The most frustrating part is that I know I’m close. What I’m looking for is between St. Helen’s Avenue and Broadway across from the Pantages Theatre. I find a Tully’s and a knick-knack store. I walk the same route over and over again with little success.
I catch a break twenty minutes into my quest. The mustard colored Bostwick Building is where it happened. I find what I’m looking for on the side of the Bostwick. Here is the plaque honoring Rossell G. O’Brien’s contribution to American culture.
O’Brien, an Irish immigrant, officially started the custom of rising for the national anthem.
John Keane answers the phone with a spirited greeting. His thick brogue makes him instantly more interesting. Keane is the Honorary Consul of Ireland for the State of Washington. The Ireland native is well-versed in his homeland and doesn’t mind sharing his knowledge.
Ireland is everywhere in Western Washington. From Keane I learn Redmond was formed by a man named Luke McRedmond. Marysville and La Conner also get their names from the Emerald Isle. David Denny, the first non-native settler of Seattle, is of Irish descent.
As for O’Brien, his impact is more broadly felt. At age 16, O’Brien joined the Illinois Infantry and fought in the Civil War.
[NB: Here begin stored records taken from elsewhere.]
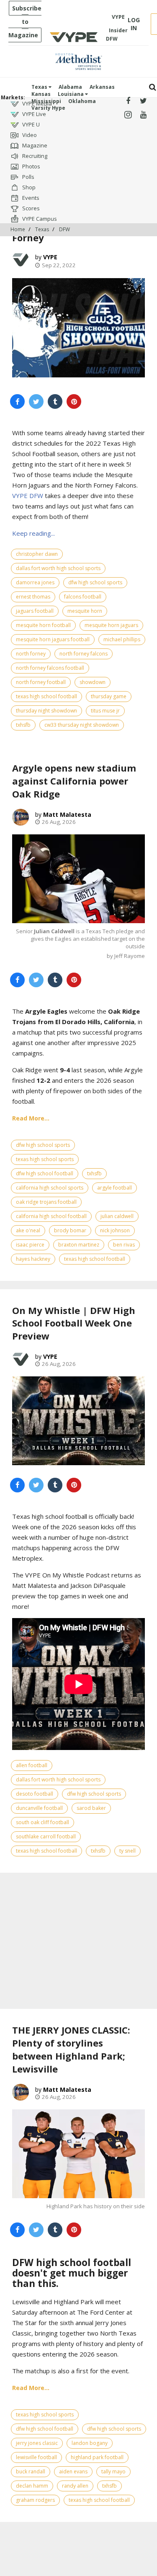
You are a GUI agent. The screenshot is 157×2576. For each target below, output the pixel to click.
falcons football (82, 596)
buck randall (30, 2471)
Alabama (70, 86)
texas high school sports (45, 1159)
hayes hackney (33, 1258)
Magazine (34, 145)
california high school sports (49, 1187)
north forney (31, 653)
He came west in 1870. O’Brien served on the Olympia City Council and was mayor. He also founded the Washington State National Guard and served as its first commander.
On October 18, 1893, O’Brien attended a meeting for the Military Order of the Loyal Legion. “He proposed a motion that when the Star Spangled Banner was being played that everyone should rise and that gentlemen not in military uniform should remove their hats,” says Keane.
According to Keane there was no set protocol concerning the national anthem. Some people stood, others sat. O’Brien’s motion passed and went to the Legion’s national headquarters where it was adopted.
“The Star Spangled Banner wasn’t made the national anthem until the 1930s,” says Keane. “It was a song that stirred the hearts of patriots but had no formal designation. O’Brien felt it should have a more formal treatment.”
In 1973 the US House of Representatives passed a resolution honoring O’Brien. The resolution said in part, “[O’Brien] is hereby recognized and honored for originating the custom or rising and standing with head uncovered during a rendition of the Star Spangled Banner, the national anthem of the United States.”
A handful of people walk past. No one seems to notice the plaque or its significance. I snap a few pictures and make my way back to the car. This isn’t life changing history but it’s certainly interesting. It’s even more interesting that it formally started here, in our own backyard.